• EXERCISE: Line by line, transcribe all of the entries exactly.

• DATA RECORDS:
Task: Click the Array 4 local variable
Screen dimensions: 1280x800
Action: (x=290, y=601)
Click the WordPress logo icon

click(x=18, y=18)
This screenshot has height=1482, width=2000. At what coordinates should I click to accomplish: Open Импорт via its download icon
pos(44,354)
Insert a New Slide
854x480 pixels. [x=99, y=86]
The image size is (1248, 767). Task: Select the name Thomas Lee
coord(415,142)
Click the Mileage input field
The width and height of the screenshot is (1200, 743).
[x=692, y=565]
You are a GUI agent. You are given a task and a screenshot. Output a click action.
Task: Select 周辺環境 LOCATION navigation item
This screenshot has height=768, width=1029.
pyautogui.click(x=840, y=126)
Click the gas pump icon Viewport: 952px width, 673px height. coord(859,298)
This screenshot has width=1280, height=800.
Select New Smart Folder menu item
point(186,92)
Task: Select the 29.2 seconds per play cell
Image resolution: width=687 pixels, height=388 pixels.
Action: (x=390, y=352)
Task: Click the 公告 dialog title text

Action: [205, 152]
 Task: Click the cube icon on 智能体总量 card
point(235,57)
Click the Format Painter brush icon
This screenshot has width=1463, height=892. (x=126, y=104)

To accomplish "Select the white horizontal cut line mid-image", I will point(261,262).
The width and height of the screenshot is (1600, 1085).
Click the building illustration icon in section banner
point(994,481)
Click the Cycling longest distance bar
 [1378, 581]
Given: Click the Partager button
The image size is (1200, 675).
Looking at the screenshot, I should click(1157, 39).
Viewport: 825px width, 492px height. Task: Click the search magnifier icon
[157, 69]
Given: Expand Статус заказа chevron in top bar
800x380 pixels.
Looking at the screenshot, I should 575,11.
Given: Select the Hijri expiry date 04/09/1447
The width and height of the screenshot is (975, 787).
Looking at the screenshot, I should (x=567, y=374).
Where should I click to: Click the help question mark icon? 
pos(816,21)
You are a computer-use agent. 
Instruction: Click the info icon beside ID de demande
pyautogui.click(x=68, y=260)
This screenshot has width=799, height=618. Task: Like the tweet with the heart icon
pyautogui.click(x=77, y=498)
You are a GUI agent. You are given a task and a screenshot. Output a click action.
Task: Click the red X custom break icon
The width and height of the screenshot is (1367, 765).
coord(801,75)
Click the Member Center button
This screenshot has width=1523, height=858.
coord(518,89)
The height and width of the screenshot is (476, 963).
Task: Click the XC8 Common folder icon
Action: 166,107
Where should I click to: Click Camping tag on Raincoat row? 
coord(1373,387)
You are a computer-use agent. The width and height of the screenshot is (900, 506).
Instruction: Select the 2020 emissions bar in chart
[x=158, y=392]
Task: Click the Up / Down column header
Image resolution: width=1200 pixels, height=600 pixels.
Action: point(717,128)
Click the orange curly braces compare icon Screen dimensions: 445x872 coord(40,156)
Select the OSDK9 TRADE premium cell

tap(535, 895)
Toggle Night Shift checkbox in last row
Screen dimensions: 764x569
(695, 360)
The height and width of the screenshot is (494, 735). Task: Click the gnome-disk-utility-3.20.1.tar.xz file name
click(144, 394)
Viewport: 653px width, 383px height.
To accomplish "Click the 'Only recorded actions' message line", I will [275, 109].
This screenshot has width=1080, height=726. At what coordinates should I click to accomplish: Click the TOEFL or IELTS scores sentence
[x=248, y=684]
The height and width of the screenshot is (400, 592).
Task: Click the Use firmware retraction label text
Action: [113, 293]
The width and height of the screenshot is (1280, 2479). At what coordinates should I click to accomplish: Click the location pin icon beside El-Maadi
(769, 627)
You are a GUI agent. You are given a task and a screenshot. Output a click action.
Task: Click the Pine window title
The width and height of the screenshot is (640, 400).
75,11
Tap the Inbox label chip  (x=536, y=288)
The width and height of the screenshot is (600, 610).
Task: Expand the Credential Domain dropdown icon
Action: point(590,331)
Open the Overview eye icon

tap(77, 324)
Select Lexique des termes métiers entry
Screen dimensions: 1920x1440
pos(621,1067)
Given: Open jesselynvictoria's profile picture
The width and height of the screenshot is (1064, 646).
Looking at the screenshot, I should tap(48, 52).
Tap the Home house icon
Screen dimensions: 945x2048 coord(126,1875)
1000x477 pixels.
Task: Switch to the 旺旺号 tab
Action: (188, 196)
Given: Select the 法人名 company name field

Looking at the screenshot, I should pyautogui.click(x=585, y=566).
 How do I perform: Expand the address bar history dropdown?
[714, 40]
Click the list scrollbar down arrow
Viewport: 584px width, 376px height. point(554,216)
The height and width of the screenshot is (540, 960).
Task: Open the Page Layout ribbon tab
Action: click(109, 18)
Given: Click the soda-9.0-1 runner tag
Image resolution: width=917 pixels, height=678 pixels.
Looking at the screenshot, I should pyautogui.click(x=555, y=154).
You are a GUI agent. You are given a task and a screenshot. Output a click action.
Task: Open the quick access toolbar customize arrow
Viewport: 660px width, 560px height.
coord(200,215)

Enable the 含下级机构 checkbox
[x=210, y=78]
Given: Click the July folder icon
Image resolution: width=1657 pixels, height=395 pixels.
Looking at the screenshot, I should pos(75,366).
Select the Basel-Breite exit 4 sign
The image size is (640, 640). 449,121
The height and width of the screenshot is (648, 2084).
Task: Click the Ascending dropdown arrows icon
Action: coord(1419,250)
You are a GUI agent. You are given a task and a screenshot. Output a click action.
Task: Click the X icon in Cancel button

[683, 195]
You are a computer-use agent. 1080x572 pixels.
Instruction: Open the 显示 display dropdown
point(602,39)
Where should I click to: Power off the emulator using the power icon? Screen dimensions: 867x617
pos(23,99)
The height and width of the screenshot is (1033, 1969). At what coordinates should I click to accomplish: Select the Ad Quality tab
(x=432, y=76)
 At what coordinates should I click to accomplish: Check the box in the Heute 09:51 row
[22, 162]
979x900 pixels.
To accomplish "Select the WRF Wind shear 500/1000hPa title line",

• RESPONSE BELOW:
Task: Click the Array 4 local variable
Screen dimensions: 1280x800
Action: (x=290, y=601)
Click the WordPress logo icon

click(x=18, y=18)
This screenshot has height=1482, width=2000. At what coordinates should I click to accomplish: Open Импорт via its download icon
pos(44,354)
Insert a New Slide
854x480 pixels. [x=99, y=86]
The image size is (1248, 767). Task: Select the name Thomas Lee
coord(415,142)
Click the Mileage input field
The width and height of the screenshot is (1200, 743).
[x=692, y=565]
You are a GUI agent. You are given a task and a screenshot. Output a click action.
Task: Select 周辺環境 LOCATION navigation item
This screenshot has height=768, width=1029.
pyautogui.click(x=840, y=126)
Click the gas pump icon Viewport: 952px width, 673px height. coord(859,298)
This screenshot has width=1280, height=800.
Select New Smart Folder menu item
point(186,92)
Task: Select the 29.2 seconds per play cell
Image resolution: width=687 pixels, height=388 pixels.
Action: (x=390, y=352)
Task: Click the 公告 dialog title text

Action: [205, 152]
 Task: Click the cube icon on 智能体总量 card
point(235,57)
Click the Format Painter brush icon
This screenshot has width=1463, height=892. (x=126, y=104)

To accomplish "Select the white horizontal cut line mid-image", I will point(261,262).
The width and height of the screenshot is (1600, 1085).
Click the building illustration icon in section banner
point(994,481)
Click the Cycling longest distance bar
 [1378, 581]
Given: Click the Partager button
The image size is (1200, 675).
Looking at the screenshot, I should click(1157, 39).
Viewport: 825px width, 492px height. Task: Click the search magnifier icon
[157, 69]
Given: Expand Статус заказа chevron in top bar
800x380 pixels.
Looking at the screenshot, I should 575,11.
Given: Select the Hijri expiry date 04/09/1447
The width and height of the screenshot is (975, 787).
Looking at the screenshot, I should (x=567, y=374).
Where should I click to: Click the help question mark icon? 
pos(816,21)
You are a computer-use agent. 
Instruction: Click the info icon beside ID de demande
pyautogui.click(x=68, y=260)
This screenshot has width=799, height=618. Task: Like the tweet with the heart icon
pyautogui.click(x=77, y=498)
You are a GUI agent. You are given a task and a screenshot. Output a click action.
Task: Click the red X custom break icon
The width and height of the screenshot is (1367, 765).
coord(801,75)
Click the Member Center button
This screenshot has width=1523, height=858.
coord(518,89)
The height and width of the screenshot is (476, 963).
Task: Click the XC8 Common folder icon
Action: 166,107
Where should I click to: Click Camping tag on Raincoat row? 
coord(1373,387)
You are a computer-use agent. The width and height of the screenshot is (900, 506).
Instruction: Select the 2020 emissions bar in chart
[x=158, y=392]
Task: Click the Up / Down column header
Image resolution: width=1200 pixels, height=600 pixels.
Action: point(717,128)
Click the orange curly braces compare icon Screen dimensions: 445x872 coord(40,156)
Select the OSDK9 TRADE premium cell

tap(535, 895)
Toggle Night Shift checkbox in last row
Screen dimensions: 764x569
(695, 360)
The height and width of the screenshot is (494, 735). Task: Click the gnome-disk-utility-3.20.1.tar.xz file name
click(144, 394)
Viewport: 653px width, 383px height.
To accomplish "Click the 'Only recorded actions' message line", I will [275, 109].
This screenshot has width=1080, height=726. At what coordinates should I click to accomplish: Click the TOEFL or IELTS scores sentence
[x=248, y=684]
The height and width of the screenshot is (400, 592).
Task: Click the Use firmware retraction label text
Action: [113, 293]
The width and height of the screenshot is (1280, 2479). At what coordinates should I click to accomplish: Click the location pin icon beside El-Maadi
(769, 627)
You are a GUI agent. You are given a task and a screenshot. Output a click action.
Task: Click the Pine window title
The width and height of the screenshot is (640, 400).
75,11
Tap the Inbox label chip  (x=536, y=288)
The width and height of the screenshot is (600, 610).
Task: Expand the Credential Domain dropdown icon
Action: point(590,331)
Open the Overview eye icon

tap(77, 324)
Select Lexique des termes métiers entry
Screen dimensions: 1920x1440
pos(621,1067)
Given: Open jesselynvictoria's profile picture
The width and height of the screenshot is (1064, 646).
Looking at the screenshot, I should tap(48, 52).
Tap the Home house icon
Screen dimensions: 945x2048 coord(126,1875)
1000x477 pixels.
Task: Switch to the 旺旺号 tab
Action: (188, 196)
Given: Select the 法人名 company name field

Looking at the screenshot, I should pyautogui.click(x=585, y=566).
 How do I perform: Expand the address bar history dropdown?
[714, 40]
Click the list scrollbar down arrow
Viewport: 584px width, 376px height. point(554,216)
The height and width of the screenshot is (540, 960).
Task: Open the Page Layout ribbon tab
Action: click(109, 18)
Given: Click the soda-9.0-1 runner tag
Image resolution: width=917 pixels, height=678 pixels.
Looking at the screenshot, I should pyautogui.click(x=555, y=154).
You are a GUI agent. You are given a task and a screenshot. Output a click action.
Task: Open the quick access toolbar customize arrow
Viewport: 660px width, 560px height.
coord(200,215)

Enable the 含下级机构 checkbox
[x=210, y=78]
Given: Click the July folder icon
Image resolution: width=1657 pixels, height=395 pixels.
Looking at the screenshot, I should pos(75,366).
Select the Basel-Breite exit 4 sign
The image size is (640, 640). 449,121
The height and width of the screenshot is (648, 2084).
Task: Click the Ascending dropdown arrows icon
Action: coord(1419,250)
You are a GUI agent. You are given a task and a screenshot. Output a click action.
Task: Click the X icon in Cancel button

[683, 195]
You are a computer-use agent. 1080x572 pixels.
Instruction: Open the 显示 display dropdown
point(602,39)
Where should I click to: Power off the emulator using the power icon? Screen dimensions: 867x617
pos(23,99)
The height and width of the screenshot is (1033, 1969). At what coordinates should I click to accomplish: Select the Ad Quality tab
(x=432, y=76)
 At what coordinates should I click to accomplish: Check the box in the Heute 09:51 row
[22, 162]
979x900 pixels.
To accomplish "Select the WRF Wind shear 500/1000hPa title line",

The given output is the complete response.